First in the over/under analysis: Freeport LNG. It was running at capacity, exporting between 1.8 Bcf/d and 2 Bcf/d until a leak resulted in an explosion and a shut-down the morning of June 8. It remained offline as of Nov. 14.
Let’s use 1.8 Bcf/d. If operating, it would have exported 268.2 Bcf in the 149 days of June 8 through Nov. 4. Deducted from the 3,580 Bcf of gas in storage on Nov. 4, the U.S. would have 3,312 Bcf in the ground.
Compared with the year-ago exit of 3,617, the difference would be -9.2%. In comparison with the five-year average of 3,656 Bcf, the difference would be -9.4%.
In short, the record volumes of U.S. gas production this year won’t be enough next year upon Freeport LNG’s return to making daily calls on supply.
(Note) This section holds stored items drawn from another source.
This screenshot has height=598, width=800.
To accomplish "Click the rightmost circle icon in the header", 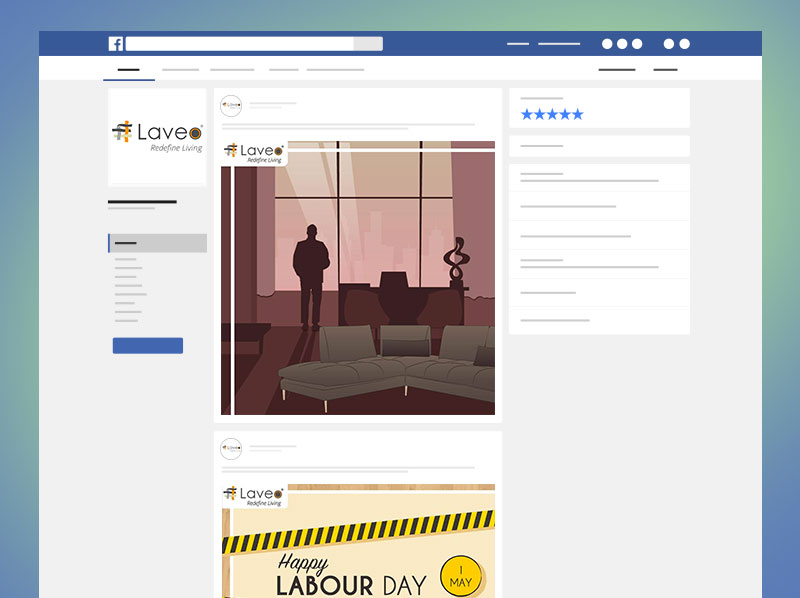I will [x=685, y=44].
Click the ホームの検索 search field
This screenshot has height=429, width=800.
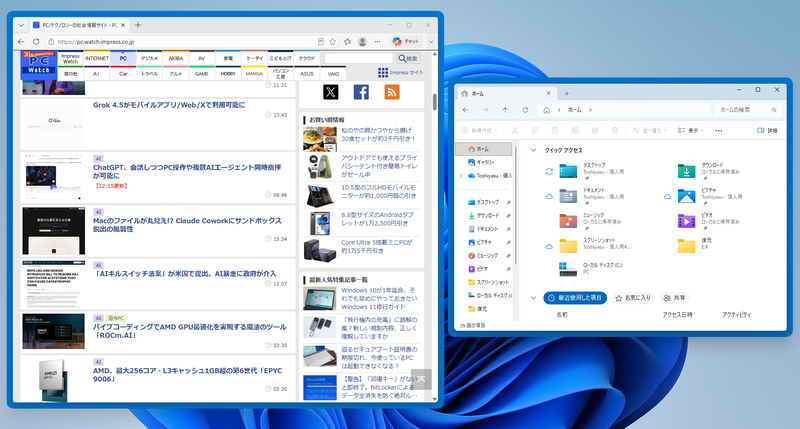748,110
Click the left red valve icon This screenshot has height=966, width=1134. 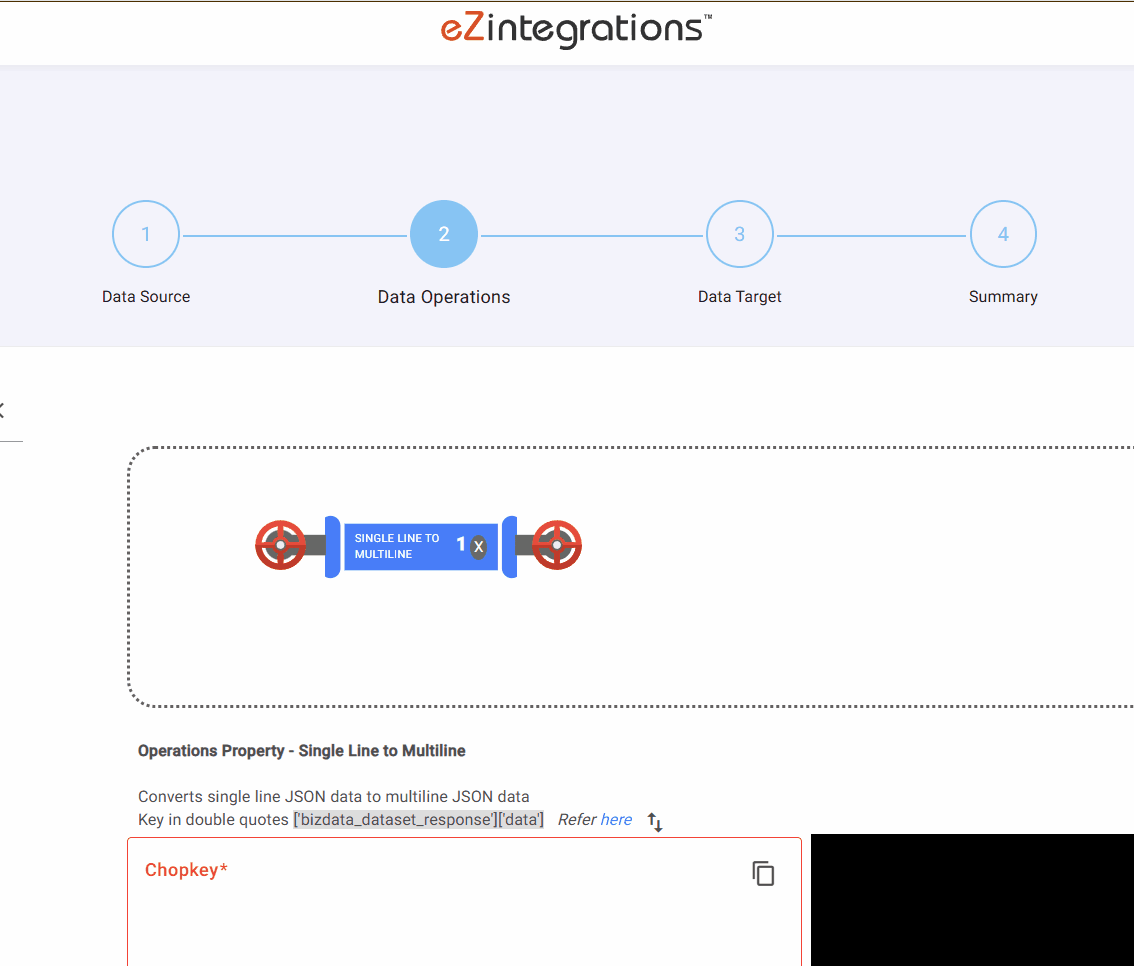tap(281, 545)
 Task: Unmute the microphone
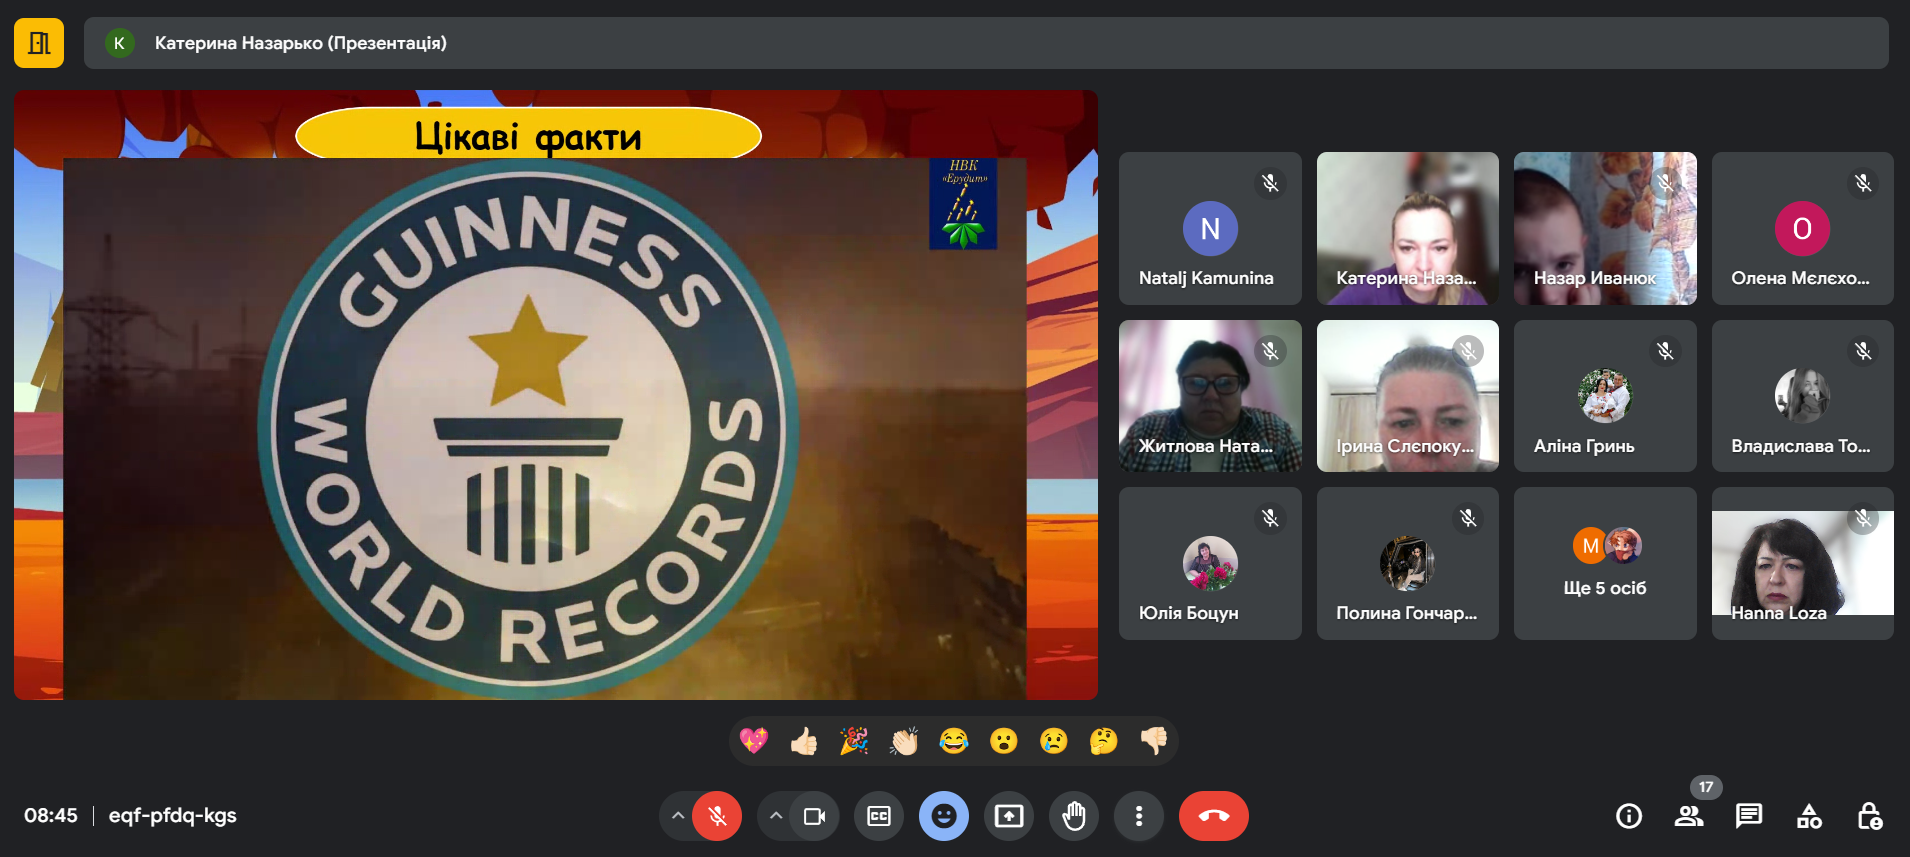(x=717, y=816)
Yet the 12-month gas-futures strip on Nov. 14 was $5.20.
Freeport LNG is aiming for a restart before Jan. 1 and describes output as “a sustained level of at least 2 Bcf/d” and that this represents only 85% of export capacity. Last word was that 100% capacity might start in March.
If to go ahead and use 2 Bcf/d in the math (298 Bcf during the 149 days), U.S. gas storage on Nov. 4 would be 9.4% less than the October 2021 exit.
Not being able to exit this October with more gas in storage would point to too little supply.
This is despite that U.S. gas producers haven’t held back. August dry gas output was 99.4 Bcf/d, which was the largest monthly amount ever recorded by the EIA, whose tally began in 1973.
The August level was 4 Bcf/d more than the August 2021 output and represented the 17th consecutive month of growth compared with year-before output.
On the demand side, intra-U.S. consumption was 82.8 Bcf/d in August—5.4% more than in August 2021. Residential demand was 2.8% less (3.3 Bcf/d) than the year before; commercial demand was 0.3% more (4.58 Bcf/d); industrial demand, 0.4% more (21.7 Bcf/d and the second-highest this century); and power-gen, 9.4% more (44.5 Bcf/d and the most ever in August this century).
The rest of consumption was in lease and plant fuel, pipeline and distribution use, and a minor amount as vehicle fuel.
Moving to demand outside the U.S., 17.9 Bcf/d was exported via pipe and LNG tankers.
This and intra-U.S. demand consumed all of U.S. dry gas production in August.
So why was 237 Bcf/d added to storage that month? That 7.65 Bcf/d in the 31 days happens to be what was imported from Canada.
The U.S. didn’t really have a surplus in August. If not for Canadian imports, there wouldn’t have been any add to storage.
The natgas over/under is actually under.